Article Text
Abstract
Background Blockade of the PD-1 pathway is a therapeutic strategy to reinvigorate T cell responses against tumors, and when combined with other biologic therapies in the first line setting this achieves significant clinical response in about 25% of hepatocellular carcinoma (HCC) patients. We hypothesize that phenotypic diversity of tumor infiltrating T cells can explain, at least partially, the disparate clinical responses to immunotherapy.
Methods Here, we analyze the molecular diversity of T cells in tumor, adjacent tissue and tumor-draining lymph node (dLN) by single-cell RNA sequencing of tissue from 23 patients with early stage HCC treated by neoadjuvant PD-1 blockade (NCT03916627).
Results We identify distinct subsets of PD-1hi T cells with varying degrees of exhaustion and effector gene programs. Compared to parallel analysis of untreated HCC tumors, we observed that PD-1 blockade resulted in expansion of PD-1hi T cells in the tumor, regardless of clinical response. PD-1hi T cells subsets were highly clonal and enriched in the tumor compared to adjacent tissue, suggesting specificity to tumor antigens. Remarkably, within the PD-1hi T cell population we find an association between specific transcriptomic phenotype that correlates with response to PD-1 blockade. Using T cell receptor (TCR) sequencing to study the differentiation patterns between T cell states, we found that clonotypes present among expanded PD-1hi T cells were also found in CD8 effector cells; these data identify characteristic clonally related T cell populations that are enriched in clinical responders. Furthermore, we find that dLN harbor clonotypes of PD-1hi T cells expanded in tumor. In the dLN, these potentially tumor-specific T cells have features of activation and exhaustion suggesting a continuous role of dLN in anti-tumor responses. This study suggests a link between particular PD-1hi T cell subsets and responsiveness to PD-1 blockade.

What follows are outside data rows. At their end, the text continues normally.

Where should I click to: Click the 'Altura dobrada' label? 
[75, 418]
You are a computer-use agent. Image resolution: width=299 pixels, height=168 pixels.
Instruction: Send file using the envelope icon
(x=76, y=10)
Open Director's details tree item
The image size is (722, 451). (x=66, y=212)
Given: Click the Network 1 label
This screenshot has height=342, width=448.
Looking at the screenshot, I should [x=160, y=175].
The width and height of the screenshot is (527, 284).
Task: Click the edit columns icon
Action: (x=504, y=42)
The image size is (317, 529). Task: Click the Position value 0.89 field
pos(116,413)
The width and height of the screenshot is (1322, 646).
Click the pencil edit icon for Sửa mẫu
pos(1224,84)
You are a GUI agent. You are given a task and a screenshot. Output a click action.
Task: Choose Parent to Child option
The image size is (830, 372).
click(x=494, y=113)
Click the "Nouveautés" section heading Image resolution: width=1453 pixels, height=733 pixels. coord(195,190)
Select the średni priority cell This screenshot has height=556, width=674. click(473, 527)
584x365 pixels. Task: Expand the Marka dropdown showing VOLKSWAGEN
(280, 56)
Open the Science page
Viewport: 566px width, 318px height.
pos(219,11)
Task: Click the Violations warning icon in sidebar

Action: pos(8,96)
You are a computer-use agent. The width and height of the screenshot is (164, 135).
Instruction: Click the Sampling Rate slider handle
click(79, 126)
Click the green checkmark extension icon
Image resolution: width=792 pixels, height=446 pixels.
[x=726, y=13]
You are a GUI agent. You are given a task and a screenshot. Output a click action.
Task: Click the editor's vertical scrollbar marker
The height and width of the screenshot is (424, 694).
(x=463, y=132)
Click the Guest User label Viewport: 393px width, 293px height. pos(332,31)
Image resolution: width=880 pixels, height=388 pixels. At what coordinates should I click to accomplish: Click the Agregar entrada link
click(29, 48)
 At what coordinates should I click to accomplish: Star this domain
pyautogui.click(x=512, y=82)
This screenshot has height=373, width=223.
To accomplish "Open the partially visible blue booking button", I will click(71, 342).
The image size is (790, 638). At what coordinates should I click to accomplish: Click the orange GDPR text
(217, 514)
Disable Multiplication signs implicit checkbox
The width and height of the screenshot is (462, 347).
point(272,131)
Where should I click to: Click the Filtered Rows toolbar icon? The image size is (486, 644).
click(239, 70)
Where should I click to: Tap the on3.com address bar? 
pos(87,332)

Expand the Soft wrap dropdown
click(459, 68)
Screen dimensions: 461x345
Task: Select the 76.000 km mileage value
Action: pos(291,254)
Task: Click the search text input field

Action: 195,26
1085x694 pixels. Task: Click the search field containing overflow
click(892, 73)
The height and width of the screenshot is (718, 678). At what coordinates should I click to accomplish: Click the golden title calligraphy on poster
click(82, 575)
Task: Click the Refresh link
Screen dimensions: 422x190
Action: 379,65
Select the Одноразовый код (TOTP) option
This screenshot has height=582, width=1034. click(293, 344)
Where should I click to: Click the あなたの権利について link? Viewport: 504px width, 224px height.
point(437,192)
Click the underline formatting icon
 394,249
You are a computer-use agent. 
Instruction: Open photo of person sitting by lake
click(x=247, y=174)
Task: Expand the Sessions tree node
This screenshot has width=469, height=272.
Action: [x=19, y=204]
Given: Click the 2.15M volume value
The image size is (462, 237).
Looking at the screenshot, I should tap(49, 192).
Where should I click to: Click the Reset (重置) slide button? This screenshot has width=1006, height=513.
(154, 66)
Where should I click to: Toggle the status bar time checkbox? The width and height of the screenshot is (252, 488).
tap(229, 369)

Conclusions These results will be corroborated with 8 additional patient samples in which we will further analyze the role of tumor-specific T cells in dLN. Furthermore, our ongoing sequencing of pre-treatment lesions will enable monitoring of T cell clonal expansion, and additionally transcriptomic characterization of these samples will be correlated with post-treatment T cell programs to test predictive potential of baseline lymphoid phenotype. Correlations of these phenotypes with response to PD-1 blockade will allow for validation of predictive biomarkers, and characterizing these T cell programs in the dLN and the tumor microenvironment will enable superior and personalized therapeutic interventions.
Ethics Approval Samples of tumor and non-involved liver were obtained from surgical specimens of patients undergoing resection at Mount Sinai Hospital (New York, NY) after obtaining informed consent in accordance with a protocol reviewed and approved by the Institutional Review Board at the Icahn School of Medicine at Mount Sinai (RUTH Human Subjects Electronic Submission System 18-00407 and 20-04150) and in collaboration with the Biorepository and Department of Pathology.